* **Task set**
• 1. Using the issue thread about Slack RTM reconnects, decide whether each statement agrees with it: (a) the problem was reported on version 0.1.2; (b) the reporter set retry to 3 in the controller config; (c) the reporter submitted a PR to fix the problem. For each, answer yes or no and quote the deciding words of the issue thread.
• 2. Reproduce word for word the passage of the issue thread starting at "Thank you for" and ending at "attempts with tcpkill.".

* **Text block**

▼

Skip to content
This repository has been archived by the owner on Sep 20, 2024. It is now read-only.

Slack RTM retry/reconnect not working #261

Closed
garymoon opened this issue Jun 4, 2016 · 15 comments
Closed

Slack RTM retry/reconnect not working #261

garymoon opened this issue Jun 4, 2016 · 15 comments

Comments

@garymoon
Copy link

garymoon commented Jun 4, 2016

Hi,
I've found that the RTM reconnect logic isn't reached when the RTM connection dies for one reason or another.

Version: 0.1.2
OS: Ubuntu 15.04
Node: v6.1.0

To test I have done the following:

  • Set retry to 5 in my controller config
  • console.log'd the retryEnabled var in Slackbot_worker.js to ensure it was set
  • console.log'd at the start of reconnect()
  • tcpkill'd the RTM connection
  • Confirmed nothing was logged to the console

This follows a series of less drastic actions to confirm it wasn't working.

It seems the only path to the retry logic is at the bottom of bot.closeRTM when an err object is passed. This code is not reached from the error or close event of bot.rtm which is the path followed when the connection dies unexpectedly. I am unsure whether or not it is desirable to call reconnect() from close, so I've not submitted a PR. I'm happy to once it's been clarified what would be desired. As a user I would probably expect the retry logic to occur on a team_migration_started event also, though I suspect that would be be immediately followed by a close event as per the Slack documentation.

Thank you for botkit, it's great stuff!

Cheers,
Gary.

@jayjanssen
Copy link
Contributor

Hi, I have been having issues with my slack connection just going dark as well and with your suggestion of tcpkilling the connection, I found a few issues that I tried to fix here:

#298

I'm not sure if it addresses your specific issue or not, but once I was logging properly (#299), I was able to see slackbot do reconnection attempts with tcpkill.

@DustinVenegas
Copy link

Ah, this looks like the issue I'm having upon hitting a debug breakpoint. I don't know enough about @jayjanssen's PR but it definitely touches what I'm seeing go wrong with reconnects.

▲

* **Excerpted data**
▼

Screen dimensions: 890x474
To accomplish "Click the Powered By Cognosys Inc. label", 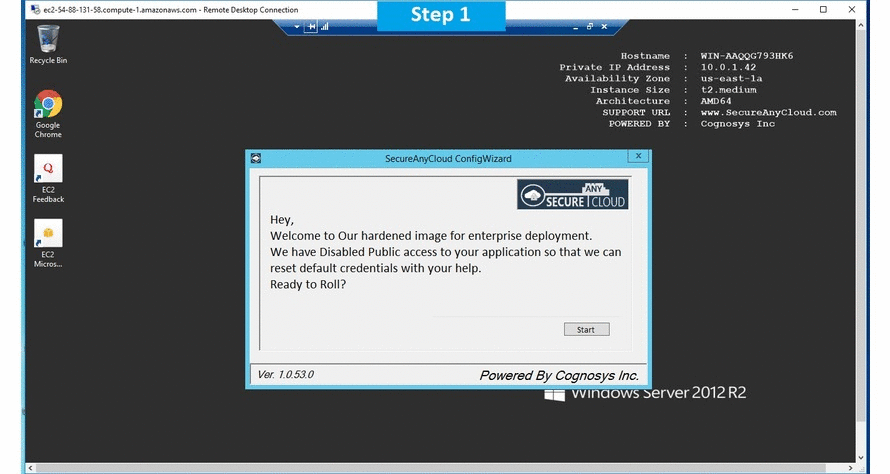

▲
▼

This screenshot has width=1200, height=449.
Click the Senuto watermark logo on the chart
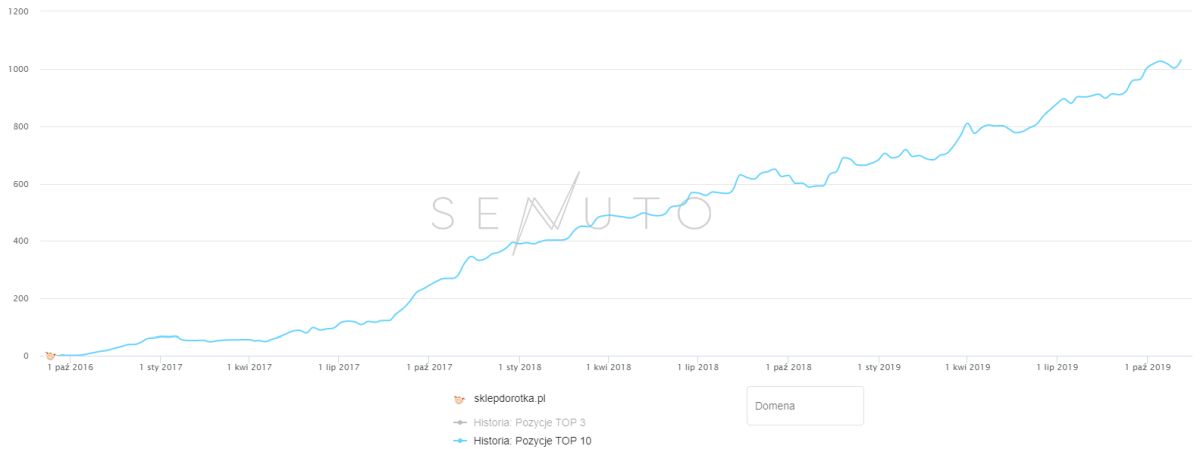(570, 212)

▲

* **Solved problems**
• 1.
(a) Yes: "Version: 0.1.2"
(b) No: "Set retry to 5 in my controller config"
(c) No: "so I've not submitted a PR"

• 2.
Thank you for botkit, it's great stuff!

Cheers,
Gary.

@jayjanssen
Copy link
Contributor

Hi, I have been having issues with my slack connection just going dark as well and with your suggestion of tcpkilling the connection, I found a few issues that I tried to fix here:

#298

I'm not sure if it addresses your specific issue or not, but once I was logging properly (#299), I was able to see slackbot do reconnection attempts with tcpkill.